Tom Smith: Japan Underground & JPU Records

Tom Smith is busy bringing awesome, fresh Japanese music to the UK. Not only does he have a super cool job, but he is also super friendly, and wants you to go right on ahead & talk Japanese music to him.

1. What do you do, and why?

I run JPU Records, a label releasing a mixture of kick-arse music from Japan across Europe on CD, DVD and MP3.

JPU Records currently has five bands under its banner. The biggest is a ‘visual kei’ artists called the GazettE. They mix elements of rock, metal and electronica together to produce an ever evolving sound. Every album is quite different from the last! Their newest release BEAUTIFUL DEFORMITY did pretty well in the UK too. In Japan it reached number five in the official charts, and over here it peaked at number 3 in the iTunes Metal Charts, and top ten in charts across Europe. The band conducted a world tour around the same time, the DVD of their adventures is out now too.

Our other artists include electronica heroes Boom Boom Satellites (their newest album EMBRACE features a great re-imagining of The Beatles’ classic Helter Skelter), nu-wave pogo-punk squad POLYSICS, indie-rock sensation Ling tosite sigure and our newest signing; SPYAIR – they’re a great fun pop-rock act influenced by Linkin Park and Michael Jackson. They have a number of high-tempo sing-along songs from anime too. The JPU Records’ version of the album includes three bonus tracks too, of their biggest previously released songs, including tracks from the anime Bleach, Gundam and Gintama.

Tom Smith with members of World Order making hand gestures

Tom Smith doing funky hand thingy with World Order

2. Why should people come along /buy the music?

It’s entirely up to you, I just want to make music from Japan easier to access. Before JPU Records, a number of releases from Japanese acts had a massive price tag (£29.99 for an album? Nah thanks), and it was bothering me. The GazettE are a prime example. Their previous albums were released in the UK and Europe from a label in Germany, but that kind of price tag meant the music remained in a niche market for die-hard fans and illegal downloaders. And who can blame them. I wanted to scrap that, and get CDs out here for the same price as anything else in HMV. The first album from the GazettE we released was called DIVISION, and it sold 3-4 times more units than any of their previous albums. I like to think that’s from just making it easier to buy, and at a price people are willing to pay.
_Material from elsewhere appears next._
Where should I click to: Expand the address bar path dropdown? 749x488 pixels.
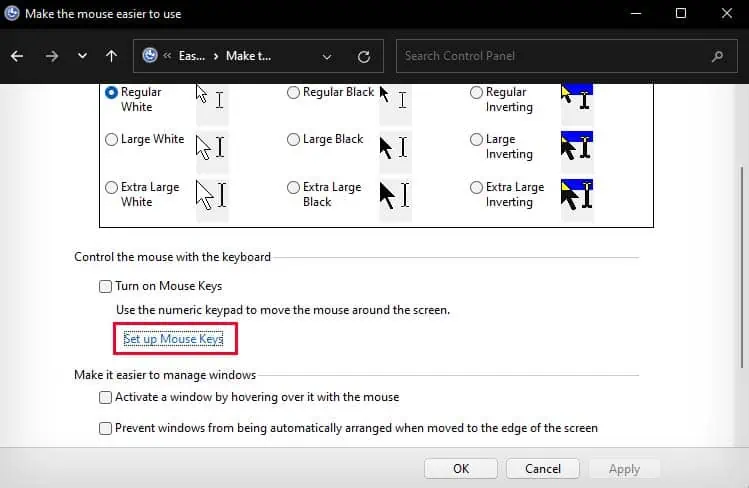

I also try to give JPU’s albums bonus tracks not available on the original Japanese versions. So the POLYSICS, Boom Boom Satellites and SPYAIR albums all feature bonus tracks. All of our releases also contain an additional booklet with lyrics translated into English and Romaji, to help you sing along, learn Japanese or satisfy your curiosity about a song’s meaning.

3. What are your top tips for attendees/people who are interested in your niche?
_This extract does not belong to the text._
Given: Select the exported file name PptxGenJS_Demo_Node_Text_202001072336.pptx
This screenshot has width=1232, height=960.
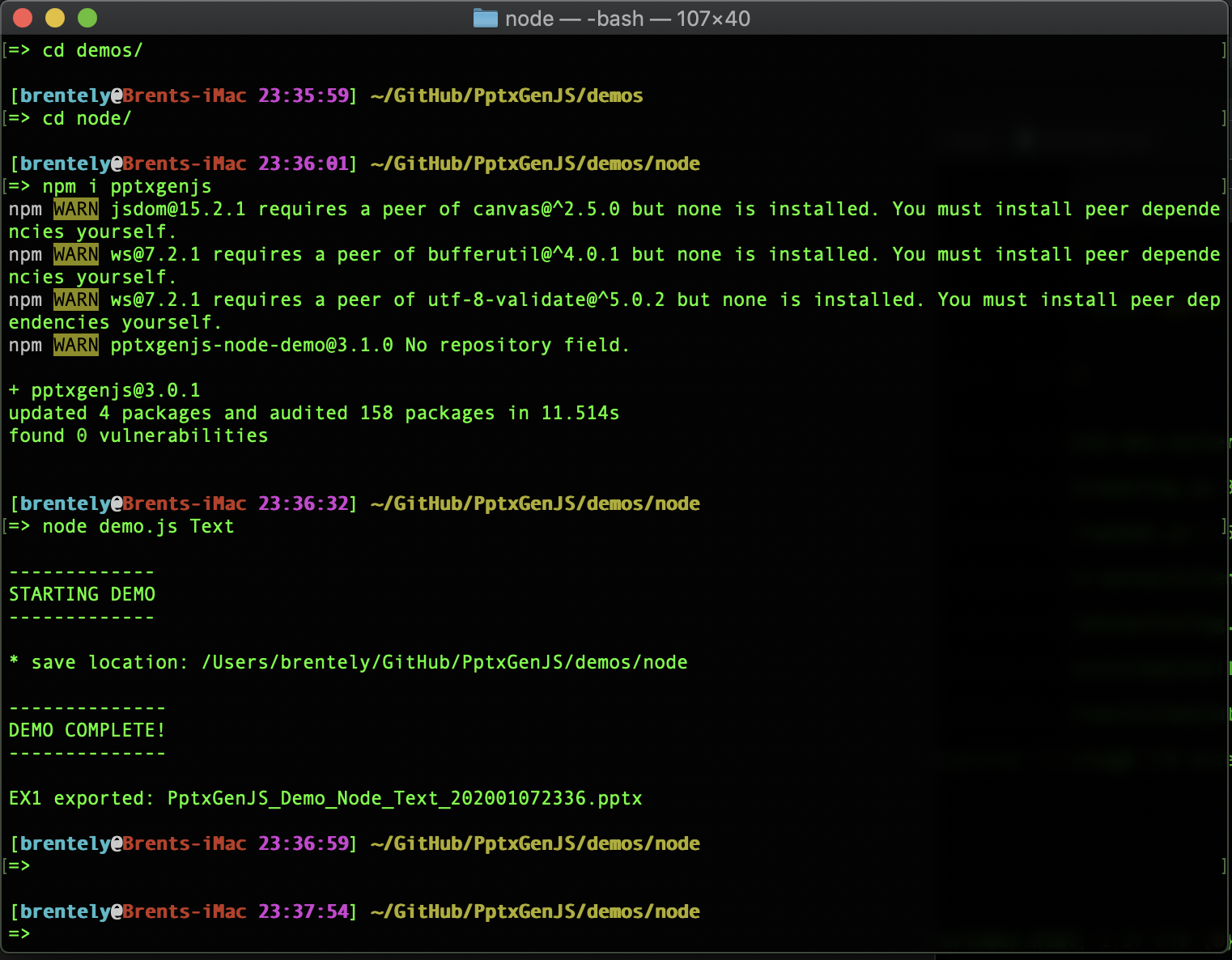Looking at the screenshot, I should [403, 798].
I think JPU Records is just one part of a much greater picture. I’d say Japan Underground is one of the first steps. Come and see some bands. Between sets I’ll DJ a number of different tracks from Japan, and if you hear something you like, come over and have a chat to me about it! I’ll tell you the song, similar bands, then go home and have a listen on Youtube and see what you think. Hopefully you’ll find something you like, and then the fun starts and you’ll start to uncover more and more. And before you know it you’re hooked too 🙂

4. What’s your favourite Japanese thing in London?

The Pipeline (now closed), near Liverpool Street Station. It’s not even Japanese, it’s a Swedish rock bar, but the kitchen does a mix of Japanese and Japanese fusion food. It’s also the venue I use a lot for Japan Underground, and there’s a language exchange event there once a month for English and Japanese. I probably spend more time there than anywhere else in London. Had a cup of tea with Tomoyasu Hotei there once too, which was nice!